**MATERIAL FOR THE TASK**
============================================================

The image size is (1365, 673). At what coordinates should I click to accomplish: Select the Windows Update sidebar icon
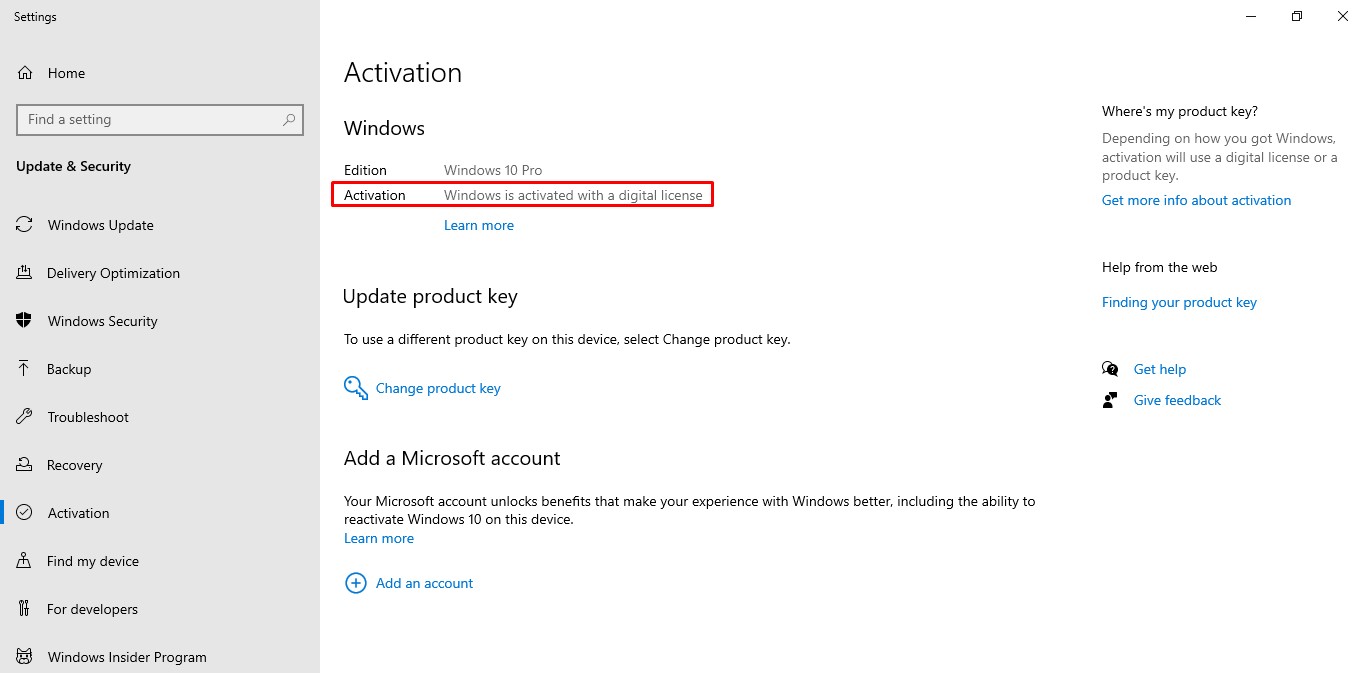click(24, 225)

============================================================

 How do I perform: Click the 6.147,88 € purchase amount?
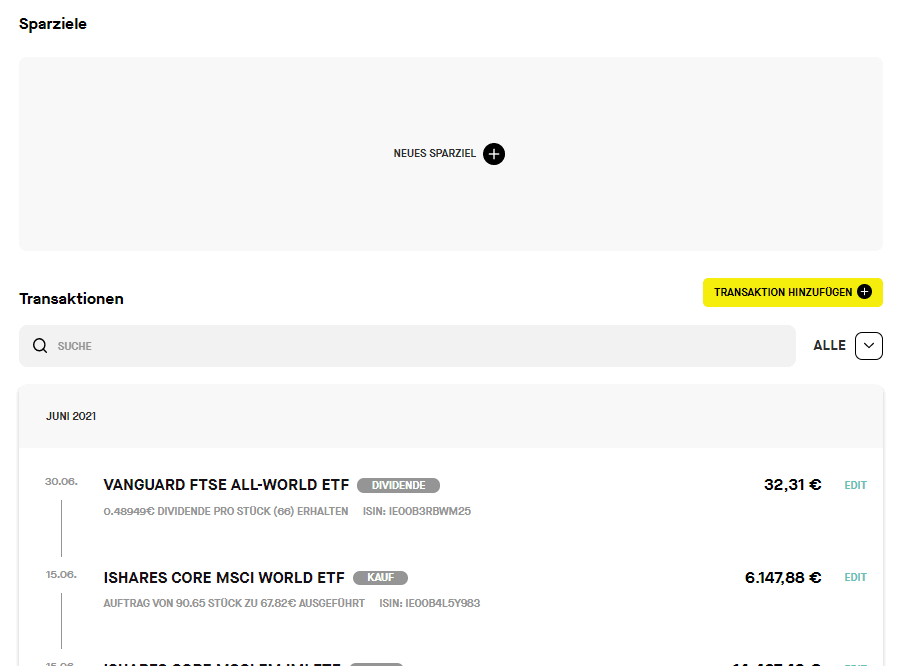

============================================================

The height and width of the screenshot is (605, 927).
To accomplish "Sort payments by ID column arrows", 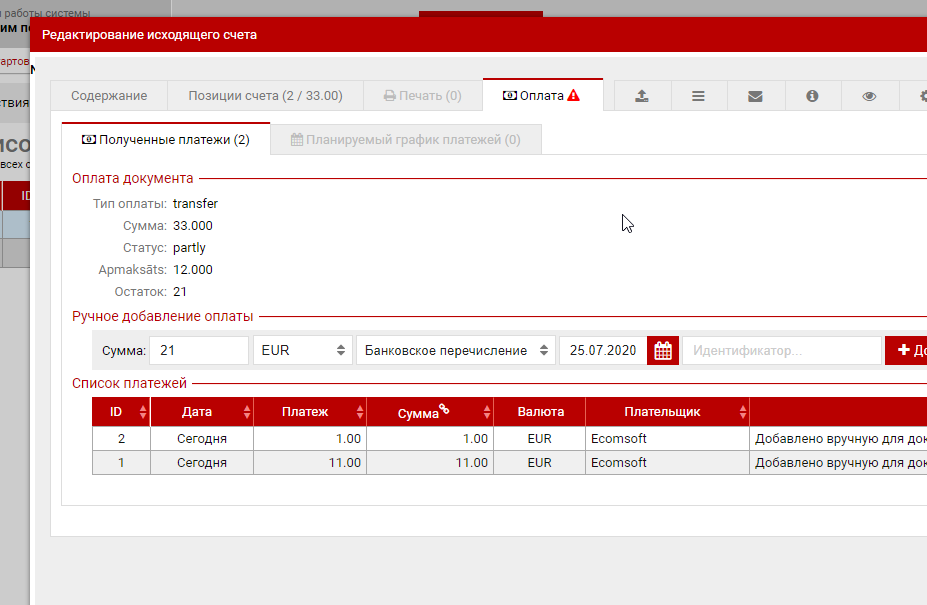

============================================================

**CHALLENGE**
Please quote the data from the line containing "The height and" through the line containing "payments by ID", word for word, and leave out the pictures.

**THE ANSWER**
The height and width of the screenshot is (605, 927).
To accomplish "Sort payments by ID column arrows", 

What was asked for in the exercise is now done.